The order says that since November 2019, “Voyager has been, at least in part, funding its income-generating activities, including lending operations, digital asset staking, and proprietary trading, through the sale of unregistered securities in the form of cryptocurrency interest-earning accounts.”
The organization believes that each of those crypto staking and lending accounts is unregistered because of their promise of interest rates as high as 12%.
The claim messages on Voyager’s website, which encourage users to “grow your portfolio” and “journey to the new frontier of investing,” are cited by the Bureau as proof.
New Jersey states that its citizens have 52,800 accounts and $187 million in assets on Voyager, out of a total of 1.5 million active accounts and $5 billion in assets.
Notably, Voyager Digital hinted at the integration of Avalanche staking, NFT, and the DeFi app.
New Jersey Bureau of Securities explained the complete process of the company by soliciting investors to invest in the “Voyager Earn Program Accounts by depositing certain eligible cryptocurrencies into the investors’ Voyager Earn Program Account.” After obtaining crypto from retail investors, Voyager then pools these tokens together to fund its various income-generating activities, like lending operations, proprietary trading, crypto staking, and investments in other crypto trading platforms, such as Celsius Network. It explains.

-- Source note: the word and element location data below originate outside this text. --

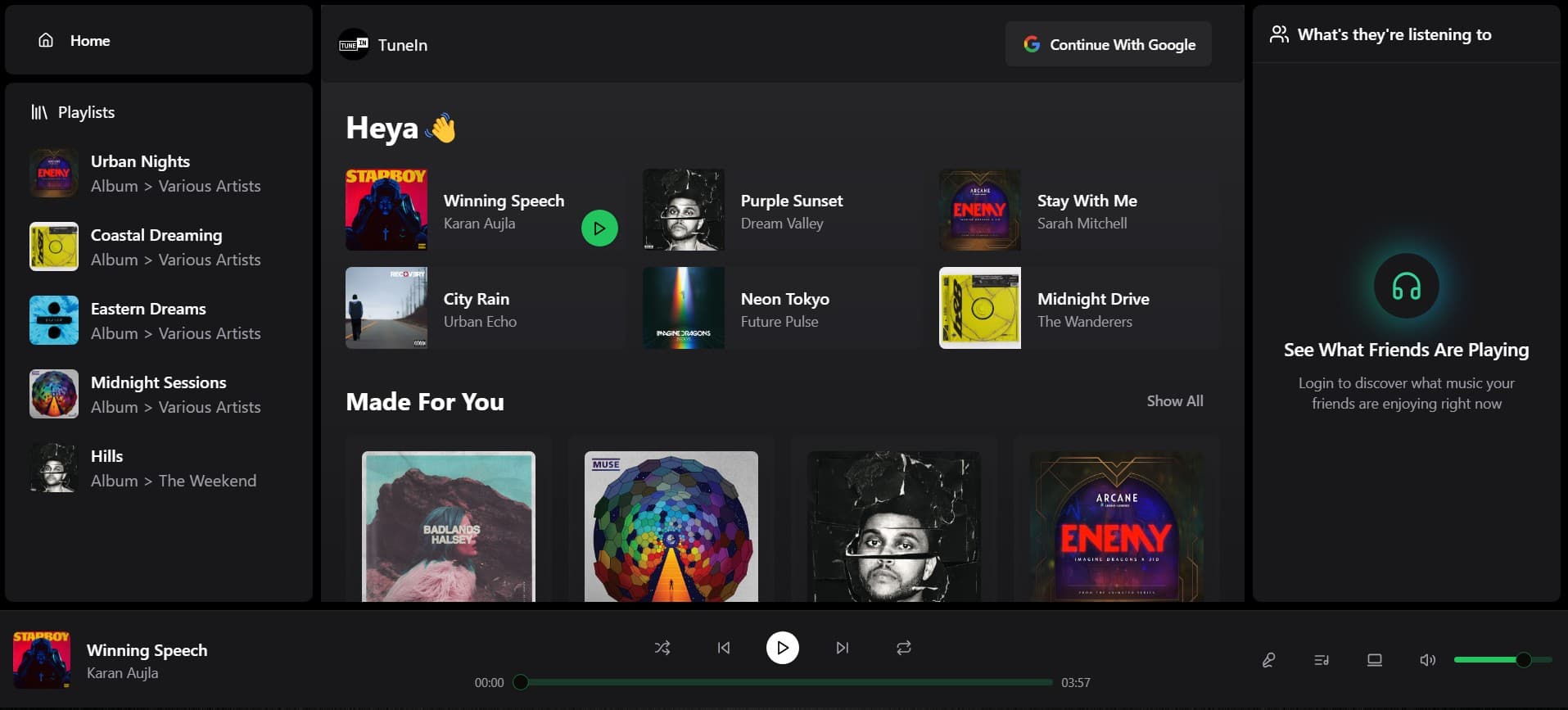Click the device screen icon
The height and width of the screenshot is (710, 1568).
pos(1375,660)
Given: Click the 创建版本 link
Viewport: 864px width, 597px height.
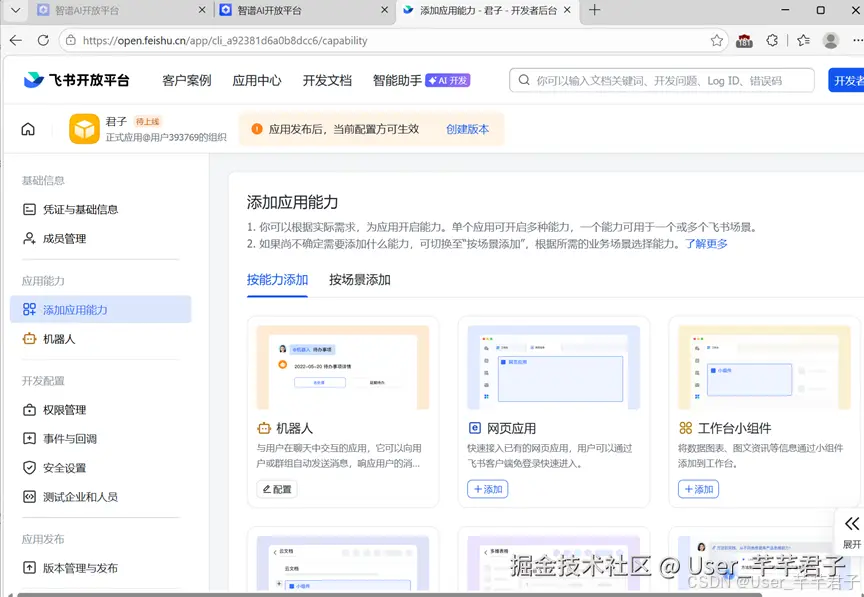Looking at the screenshot, I should [x=468, y=128].
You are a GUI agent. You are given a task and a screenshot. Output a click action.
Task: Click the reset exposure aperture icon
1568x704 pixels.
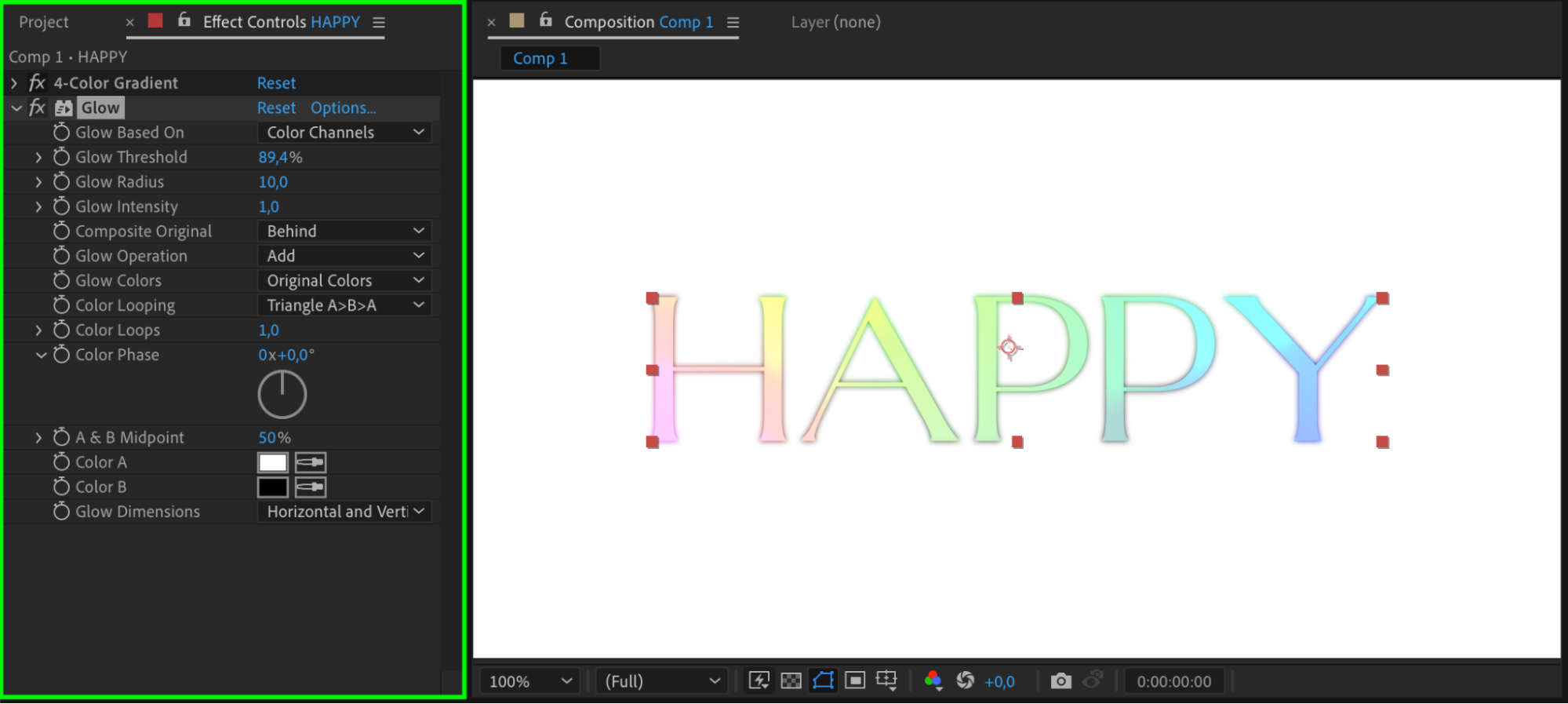[965, 680]
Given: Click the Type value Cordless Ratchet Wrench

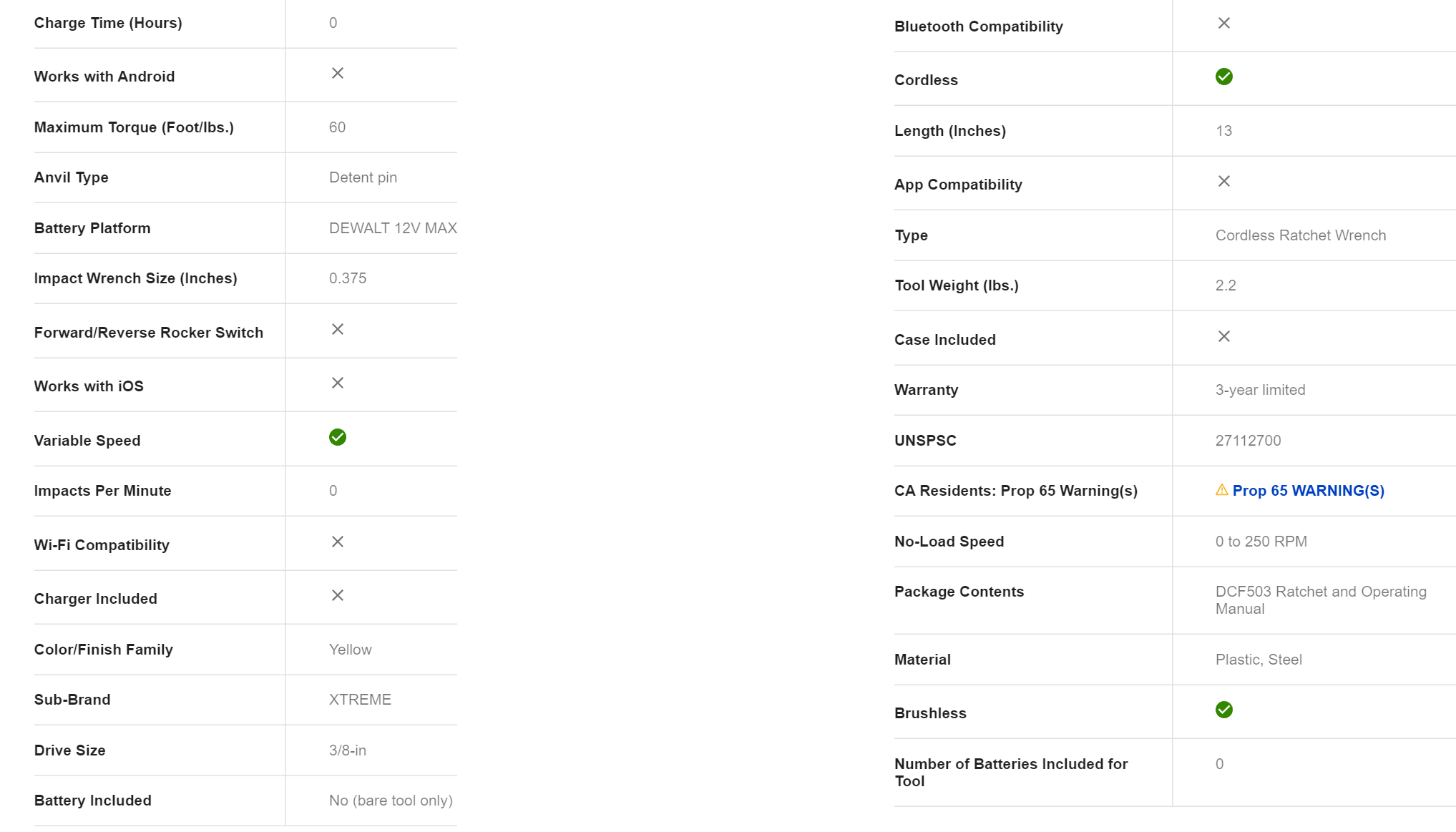Looking at the screenshot, I should (x=1300, y=235).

In return for participating in the Voyager Earn Program Accounts, investors get a competitive interest rate paid monthly in the same currency that was used to make the initial investment.
The program’s marketing techniques were also questioned, with regulators claiming that ads for the program neglected to disclose that Voyager Digital LLC, the program’s parent firm, is a publicly-traded corporation in Canada, not the United States. According to the order, this “creates a misleading impression regarding Voyager Digital, LLC’s regulatory status.”
Last year, as TheCoinRise reported, Bitfury CEO Brian Brooks joined Voyager Digital as Non-executive director.